# Exercise
Give each record below again, without a single difference.

──────────

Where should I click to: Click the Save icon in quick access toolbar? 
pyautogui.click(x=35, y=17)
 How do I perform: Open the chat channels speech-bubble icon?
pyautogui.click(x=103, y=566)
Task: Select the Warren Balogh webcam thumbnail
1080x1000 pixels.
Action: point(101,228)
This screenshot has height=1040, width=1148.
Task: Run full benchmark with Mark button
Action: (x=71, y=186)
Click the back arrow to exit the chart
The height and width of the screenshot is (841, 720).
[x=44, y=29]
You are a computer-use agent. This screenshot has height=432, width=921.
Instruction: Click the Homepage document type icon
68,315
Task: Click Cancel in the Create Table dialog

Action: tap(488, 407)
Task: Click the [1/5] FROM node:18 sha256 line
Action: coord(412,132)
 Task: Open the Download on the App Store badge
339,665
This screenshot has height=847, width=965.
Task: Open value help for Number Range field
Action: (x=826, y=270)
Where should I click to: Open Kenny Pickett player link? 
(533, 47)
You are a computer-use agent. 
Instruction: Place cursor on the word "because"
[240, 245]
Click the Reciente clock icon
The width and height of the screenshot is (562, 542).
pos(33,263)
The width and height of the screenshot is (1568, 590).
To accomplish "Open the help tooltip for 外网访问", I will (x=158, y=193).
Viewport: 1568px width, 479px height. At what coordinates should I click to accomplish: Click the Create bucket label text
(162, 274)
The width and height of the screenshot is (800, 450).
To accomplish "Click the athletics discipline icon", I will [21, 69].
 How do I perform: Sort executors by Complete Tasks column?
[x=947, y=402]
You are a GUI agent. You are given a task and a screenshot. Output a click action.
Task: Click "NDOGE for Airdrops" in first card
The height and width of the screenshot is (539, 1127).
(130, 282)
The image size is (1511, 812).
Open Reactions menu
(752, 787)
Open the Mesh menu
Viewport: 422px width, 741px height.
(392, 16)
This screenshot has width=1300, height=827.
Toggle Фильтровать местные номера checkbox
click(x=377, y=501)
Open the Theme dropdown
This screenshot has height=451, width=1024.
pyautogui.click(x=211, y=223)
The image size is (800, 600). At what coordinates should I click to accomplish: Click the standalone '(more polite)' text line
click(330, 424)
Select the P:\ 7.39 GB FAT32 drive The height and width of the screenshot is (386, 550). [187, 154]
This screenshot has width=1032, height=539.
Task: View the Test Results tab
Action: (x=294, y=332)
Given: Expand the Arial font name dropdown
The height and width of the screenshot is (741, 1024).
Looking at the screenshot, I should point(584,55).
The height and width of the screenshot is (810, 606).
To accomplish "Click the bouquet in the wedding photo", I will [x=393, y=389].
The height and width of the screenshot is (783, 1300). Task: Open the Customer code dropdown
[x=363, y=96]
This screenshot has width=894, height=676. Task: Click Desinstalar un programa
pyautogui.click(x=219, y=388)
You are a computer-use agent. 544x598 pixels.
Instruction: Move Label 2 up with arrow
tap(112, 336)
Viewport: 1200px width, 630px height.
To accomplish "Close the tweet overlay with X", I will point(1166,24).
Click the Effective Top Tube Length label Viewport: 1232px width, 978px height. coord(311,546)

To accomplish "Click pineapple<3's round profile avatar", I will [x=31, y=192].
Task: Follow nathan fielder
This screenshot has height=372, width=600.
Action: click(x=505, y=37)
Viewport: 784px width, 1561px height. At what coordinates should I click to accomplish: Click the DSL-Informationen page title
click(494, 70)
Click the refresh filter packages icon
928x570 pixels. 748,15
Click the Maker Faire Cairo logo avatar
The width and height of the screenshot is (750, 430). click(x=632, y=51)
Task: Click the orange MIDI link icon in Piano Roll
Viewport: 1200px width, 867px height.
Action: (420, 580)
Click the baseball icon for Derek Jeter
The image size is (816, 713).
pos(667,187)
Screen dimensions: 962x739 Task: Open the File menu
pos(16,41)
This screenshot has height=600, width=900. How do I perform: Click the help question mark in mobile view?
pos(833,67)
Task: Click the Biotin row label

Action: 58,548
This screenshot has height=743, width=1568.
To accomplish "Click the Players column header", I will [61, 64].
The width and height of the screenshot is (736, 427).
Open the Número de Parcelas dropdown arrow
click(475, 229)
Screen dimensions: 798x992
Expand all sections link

──────────

# Written answer
Where should I click to: Click the Save icon in quick access toolbar? 
pyautogui.click(x=35, y=17)
 How do I perform: Open the chat channels speech-bubble icon?
pyautogui.click(x=103, y=566)
Task: Select the Warren Balogh webcam thumbnail
1080x1000 pixels.
Action: point(101,228)
This screenshot has height=1040, width=1148.
Task: Run full benchmark with Mark button
Action: (x=71, y=186)
Click the back arrow to exit the chart
The height and width of the screenshot is (841, 720).
[x=44, y=29]
You are a computer-use agent. This screenshot has height=432, width=921.
Instruction: Click the Homepage document type icon
68,315
Task: Click Cancel in the Create Table dialog

Action: tap(488, 407)
Task: Click the [1/5] FROM node:18 sha256 line
Action: coord(412,132)
 Task: Open the Download on the App Store badge
339,665
This screenshot has height=847, width=965.
Task: Open value help for Number Range field
Action: (x=826, y=270)
Where should I click to: Open Kenny Pickett player link? 
(533, 47)
You are a computer-use agent. 
Instruction: Place cursor on the word "because"
[240, 245]
Click the Reciente clock icon
The width and height of the screenshot is (562, 542).
pos(33,263)
The width and height of the screenshot is (1568, 590).
To accomplish "Open the help tooltip for 外网访问", I will (x=158, y=193).
Viewport: 1568px width, 479px height. At what coordinates should I click to accomplish: Click the Create bucket label text
(162, 274)
The width and height of the screenshot is (800, 450).
To accomplish "Click the athletics discipline icon", I will [21, 69].
 How do I perform: Sort executors by Complete Tasks column?
[x=947, y=402]
You are a GUI agent. You are given a task and a screenshot. Output a click action.
Task: Click "NDOGE for Airdrops" in first card
The height and width of the screenshot is (539, 1127).
(130, 282)
The image size is (1511, 812).
Open Reactions menu
(752, 787)
Open the Mesh menu
Viewport: 422px width, 741px height.
(392, 16)
This screenshot has width=1300, height=827.
Toggle Фильтровать местные номера checkbox
click(x=377, y=501)
Open the Theme dropdown
This screenshot has height=451, width=1024.
pyautogui.click(x=211, y=223)
The image size is (800, 600). At what coordinates should I click to accomplish: Click the standalone '(more polite)' text line
click(330, 424)
Select the P:\ 7.39 GB FAT32 drive The height and width of the screenshot is (386, 550). [187, 154]
This screenshot has width=1032, height=539.
Task: View the Test Results tab
Action: (x=294, y=332)
Given: Expand the Arial font name dropdown
The height and width of the screenshot is (741, 1024).
Looking at the screenshot, I should point(584,55).
The height and width of the screenshot is (810, 606).
To accomplish "Click the bouquet in the wedding photo", I will [x=393, y=389].
The height and width of the screenshot is (783, 1300). Task: Open the Customer code dropdown
[x=363, y=96]
This screenshot has width=894, height=676. Task: Click Desinstalar un programa
pyautogui.click(x=219, y=388)
You are a computer-use agent. 544x598 pixels.
Instruction: Move Label 2 up with arrow
tap(112, 336)
Viewport: 1200px width, 630px height.
To accomplish "Close the tweet overlay with X", I will point(1166,24).
Click the Effective Top Tube Length label Viewport: 1232px width, 978px height. coord(311,546)

To accomplish "Click pineapple<3's round profile avatar", I will [x=31, y=192].
Task: Follow nathan fielder
This screenshot has height=372, width=600.
Action: click(x=505, y=37)
Viewport: 784px width, 1561px height. At what coordinates should I click to accomplish: Click the DSL-Informationen page title
click(494, 70)
Click the refresh filter packages icon
928x570 pixels. 748,15
Click the Maker Faire Cairo logo avatar
The width and height of the screenshot is (750, 430). click(x=632, y=51)
Task: Click the orange MIDI link icon in Piano Roll
Viewport: 1200px width, 867px height.
Action: (420, 580)
Click the baseball icon for Derek Jeter
The image size is (816, 713).
pos(667,187)
Screen dimensions: 962x739 Task: Open the File menu
pos(16,41)
This screenshot has height=600, width=900. How do I perform: Click the help question mark in mobile view?
pos(833,67)
Task: Click the Biotin row label

Action: 58,548
This screenshot has height=743, width=1568.
To accomplish "Click the Players column header", I will [61, 64].
The width and height of the screenshot is (736, 427).
Open the Número de Parcelas dropdown arrow
click(475, 229)
Screen dimensions: 798x992
Expand all sections link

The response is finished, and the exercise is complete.